ABSTRACT

A basic question about the nature of memory encoding and retrieval concerns whether they are similar operations. Many cognitive theories champion the view that encoding and retrieval are comparable processes, such that retrieval is successful to the extent that encoding processes are reinstated (Bransford, Franks, Morris, & Stein, 1979; Craik, 1983; Kolers, 1973; Roediger, Weldon, & Challis, 1989; Tulving & Thomson, 1973). There is growing evidence, however, that these mnemonic operations differ in important ways. The divided attention paradigm has three primary advantages that make it ideally suited to address the similarity of encoding and retrieval. First, one can compare the vulnerability of encoding and retrieval to disruption by having subjects perform a secondary task only during encoding or only during retrieval.
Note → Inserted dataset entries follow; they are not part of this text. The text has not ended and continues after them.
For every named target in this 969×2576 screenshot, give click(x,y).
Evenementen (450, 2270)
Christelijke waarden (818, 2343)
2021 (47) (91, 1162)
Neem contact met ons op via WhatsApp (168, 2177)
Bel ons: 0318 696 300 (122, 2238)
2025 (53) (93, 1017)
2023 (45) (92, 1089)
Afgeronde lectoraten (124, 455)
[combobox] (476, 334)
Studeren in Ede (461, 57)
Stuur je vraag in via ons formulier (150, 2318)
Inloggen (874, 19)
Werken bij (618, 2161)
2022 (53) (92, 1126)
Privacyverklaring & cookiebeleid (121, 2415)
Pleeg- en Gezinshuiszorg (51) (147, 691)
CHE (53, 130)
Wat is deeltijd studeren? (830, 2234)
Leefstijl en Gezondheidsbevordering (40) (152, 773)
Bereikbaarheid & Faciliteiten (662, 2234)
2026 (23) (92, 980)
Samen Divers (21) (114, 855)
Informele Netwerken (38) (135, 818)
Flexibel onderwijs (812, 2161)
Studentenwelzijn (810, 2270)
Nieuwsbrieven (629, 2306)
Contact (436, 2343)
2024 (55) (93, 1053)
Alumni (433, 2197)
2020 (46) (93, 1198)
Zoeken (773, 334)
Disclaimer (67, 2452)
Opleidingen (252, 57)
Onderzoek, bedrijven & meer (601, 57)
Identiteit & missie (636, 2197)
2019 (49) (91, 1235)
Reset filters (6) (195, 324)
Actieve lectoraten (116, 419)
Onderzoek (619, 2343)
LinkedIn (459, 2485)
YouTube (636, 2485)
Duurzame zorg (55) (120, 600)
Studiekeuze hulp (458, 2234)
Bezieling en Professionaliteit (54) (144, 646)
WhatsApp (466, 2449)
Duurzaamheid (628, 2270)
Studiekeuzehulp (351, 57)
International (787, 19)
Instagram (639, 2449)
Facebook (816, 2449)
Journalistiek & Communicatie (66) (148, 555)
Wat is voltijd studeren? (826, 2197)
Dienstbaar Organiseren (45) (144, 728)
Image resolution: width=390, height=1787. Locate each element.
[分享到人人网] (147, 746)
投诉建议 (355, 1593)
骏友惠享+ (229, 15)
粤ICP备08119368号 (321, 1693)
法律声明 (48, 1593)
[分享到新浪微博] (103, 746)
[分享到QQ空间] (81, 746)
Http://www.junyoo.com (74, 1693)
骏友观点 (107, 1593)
Second, one can examine the attentional control of encoding and retrieval by asking participants to vary their emphasis between the memory task and the secondary task across trials. If encoding and retrieval are under voluntary control, then as they are given more emphasis, memory performance should increase and secondary task performance should decrease. Third, one can examine the resource demands of encoding and retrieval, if secondary task costs are taken as an index of their resource demands (Kahneman, 1973; Kerr, 1973). The more central resources encoding or retrieval demand, the more they should disrupt performance on a secondary task.